No Livro das ilusões, este tema de “ir longe demais” também é colocado em pauta, mas não na perspectiva (e na intencionalidade) crítica que será o caso em “Defesa da corrupção”. O jovem autor do Livro das ilusões é um pensador lírico obcecado pela ideia de uma pureza sempre inatual e irreal, contrapartida de uma realidade que é sinônimo de impureza e confusão. O jovem Cioran é simpático à ideia de “ir longe demais”, como uma forma de heroísmo absurdo, fundamento do que ele conceberá, no livro de 1936, como uma “ética do sacrifício“. Não por acaso o adjetivo “fanático” aparece nesta passagem, e não de maneira crítica, aversiva, mas elogiosa: “a fanática coragem de afrontar o insolúvel…”

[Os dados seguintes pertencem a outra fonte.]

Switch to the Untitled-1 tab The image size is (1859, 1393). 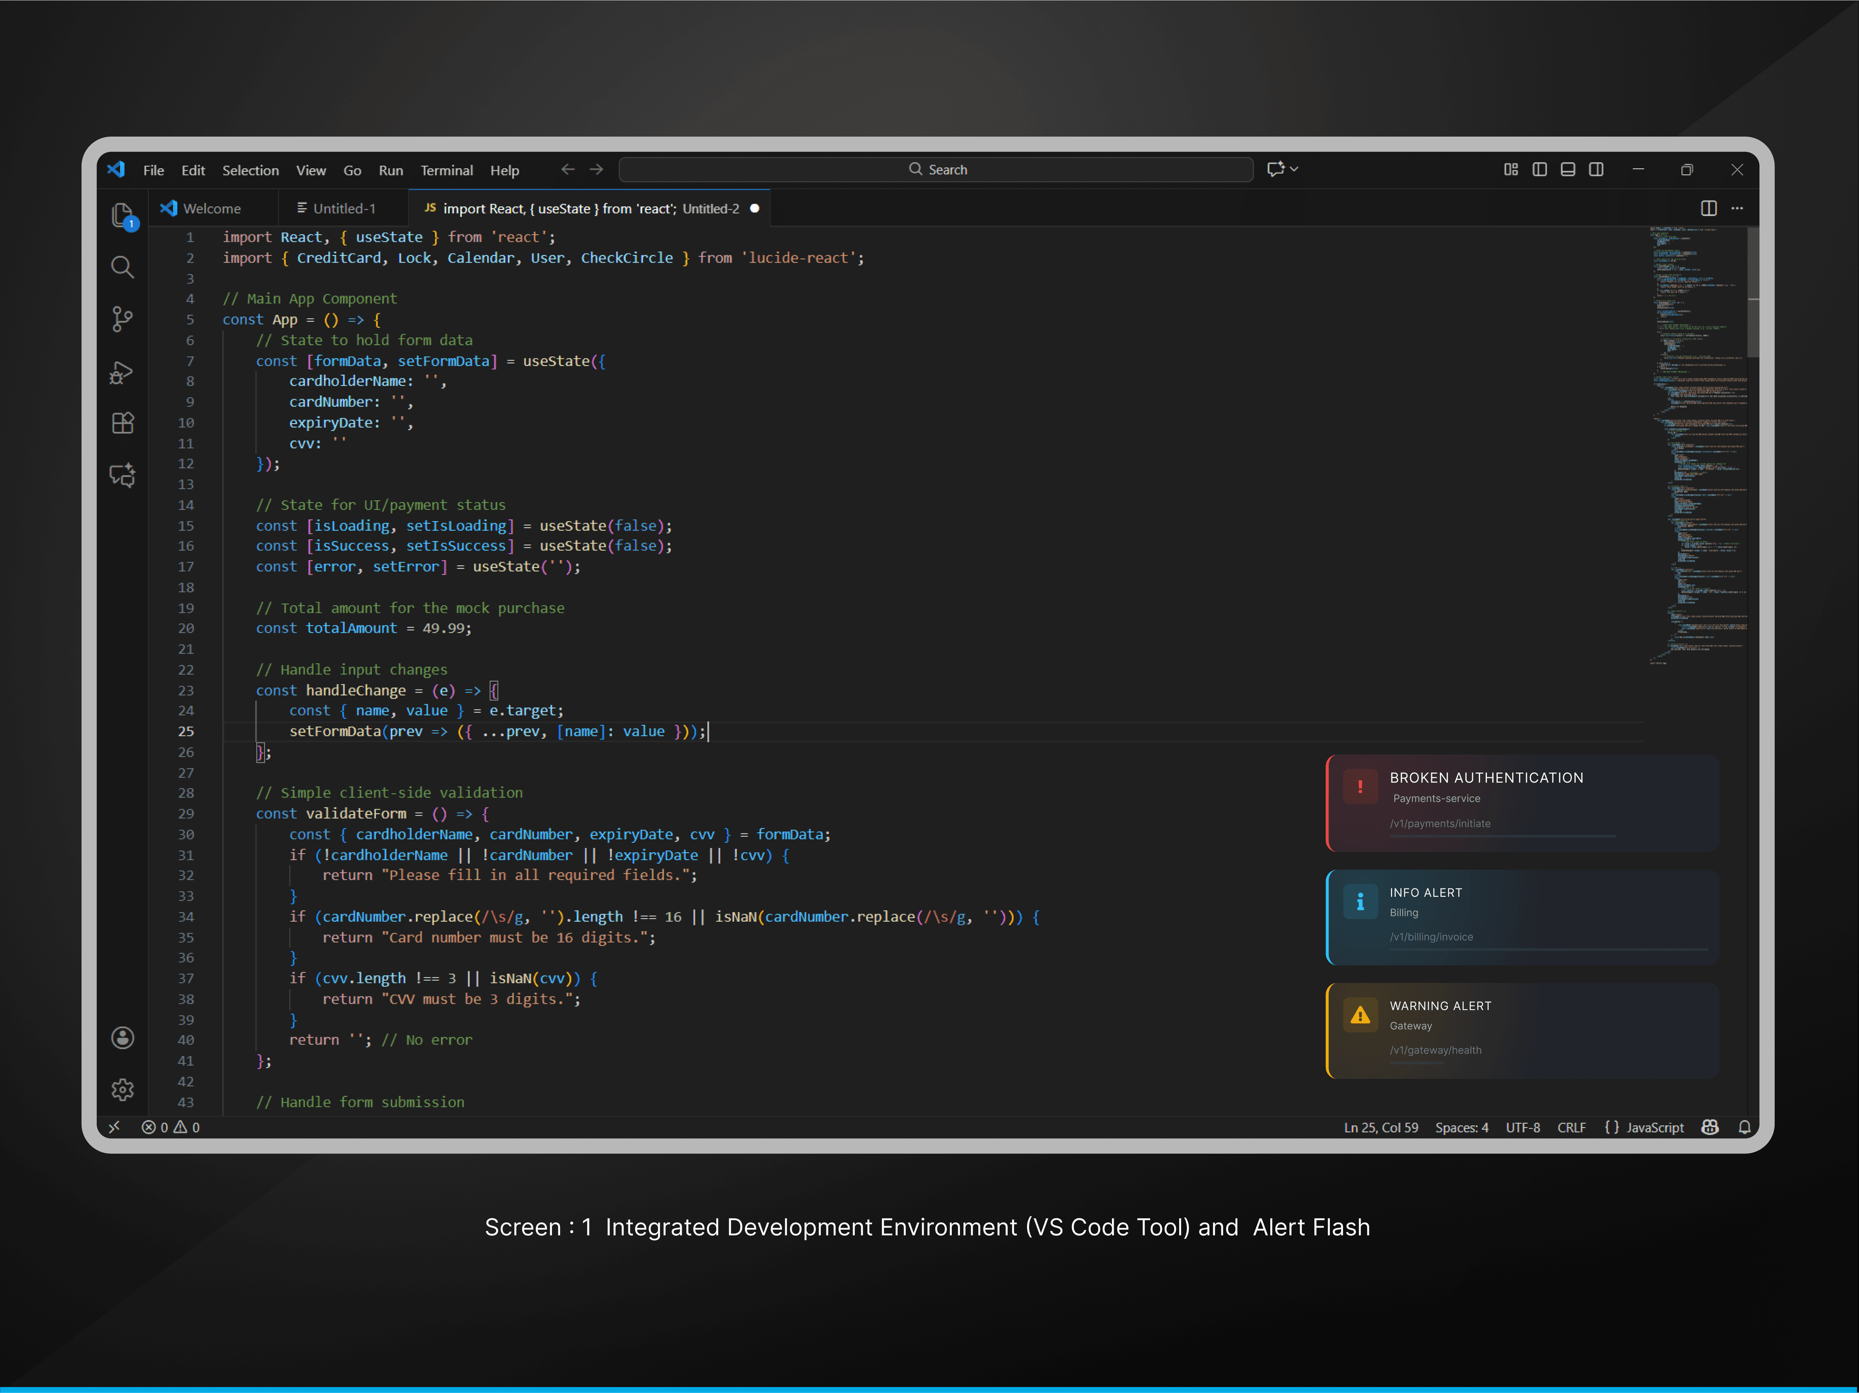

SÓ NO UNILATERAL existe a tragédia, só um homem que se lança em uma direção até o final, sem espírito crítico, embriagado pelas sacudidas de sua própria solidão, só esse pode suportar aquilo que os outros jamais chegarão a imaginar. E para que é preciso imaginar? É tão cômodo imaginar tudo, compreender tudo, que para esses homens nem sequer concedemos a honra de menosprezá-los. Ter a fanática coragem de afrontar o insolúvel e de violar com uma fúria cega o irreparável, ser tão absurdo que os pensamentos se lancem em uma dança desenfreada, que se elevem como fogos em trevas longínquas. A profundidade de um pensamento está em função do risco que corre. Ou morremos pelos nossos pensamentos, ou renunciamos a continuar pensando. Se pensar não é um sacrifício, para que pensar então? Reservemos para nós apenas as questões árduas, insolúveis e últimas. Os professores responderão às outras. Porque para isso são pagos. Se a vida, o sofrimento, a morte, o destino ou a doença se resolvessem ou fossem esgotadas na compreensão, teria ainda sentido continuar pensando?